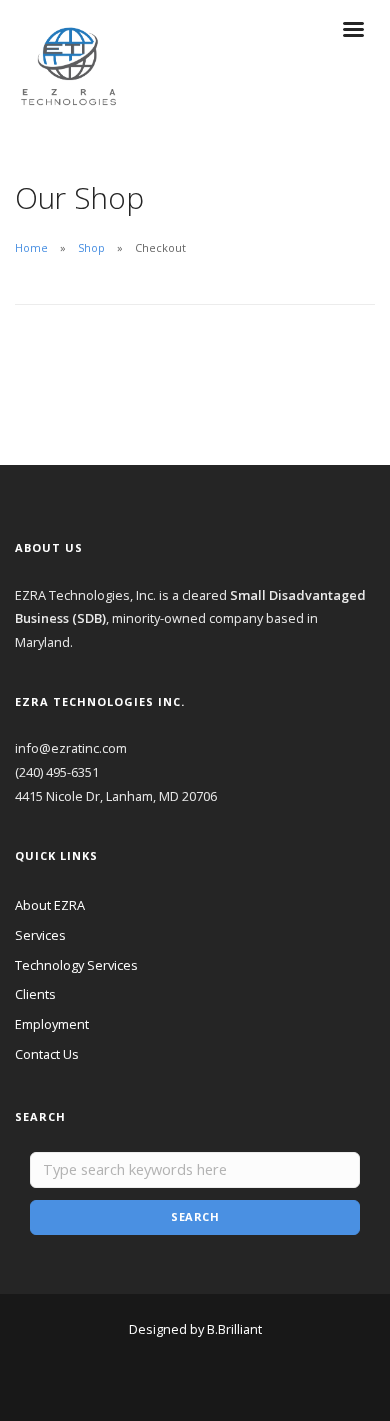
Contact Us (47, 1054)
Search (195, 1216)
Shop (91, 247)
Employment (52, 1024)
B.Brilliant (234, 1329)
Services (40, 935)
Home (31, 247)
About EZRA (50, 905)
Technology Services (76, 965)
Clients (35, 994)
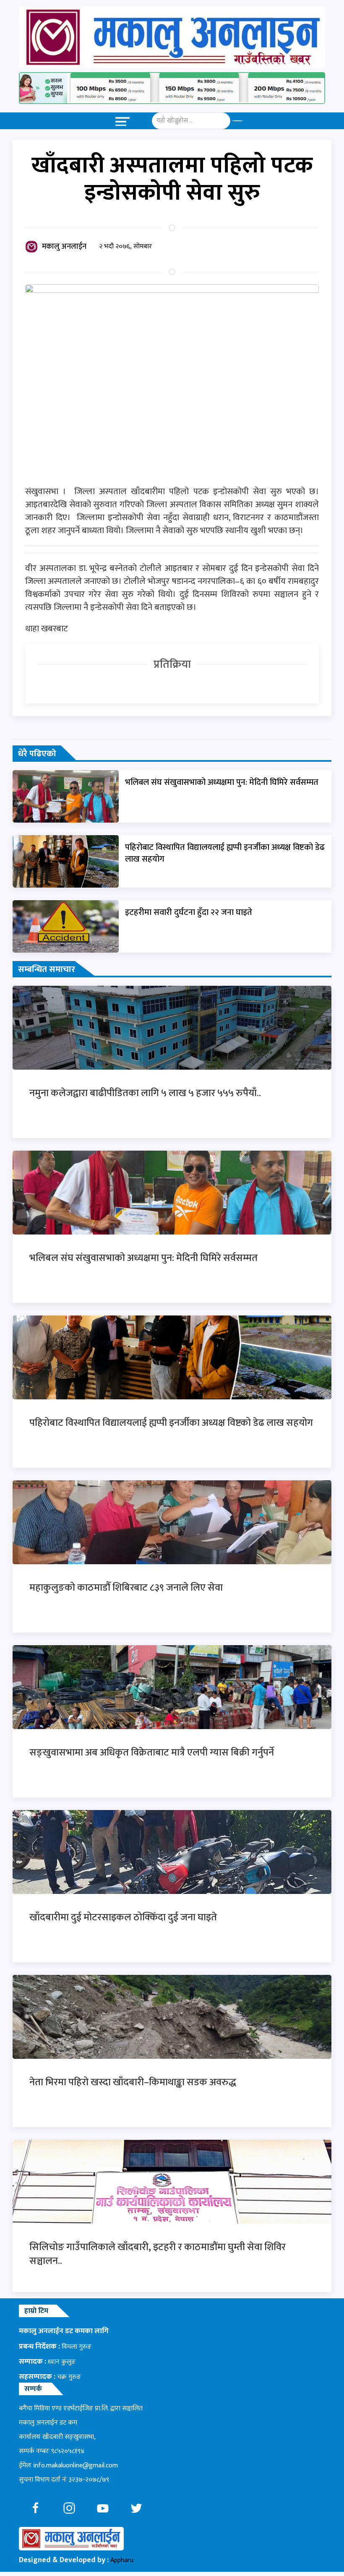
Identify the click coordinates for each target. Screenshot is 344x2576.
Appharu (121, 2560)
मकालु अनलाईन (64, 246)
+-------+
Take the data above and repeat it exactly, leaving each picture out.

Contact Us (47, 1054)
Search (195, 1216)
Shop (91, 247)
Employment (52, 1024)
B.Brilliant (234, 1329)
Services (40, 935)
Home (31, 247)
About EZRA (50, 905)
Technology Services (76, 965)
Clients (35, 994)
Identify the click coordinates for each target. Screenshot is 344x2576.
Appharu (121, 2560)
मकालु अनलाईन (64, 246)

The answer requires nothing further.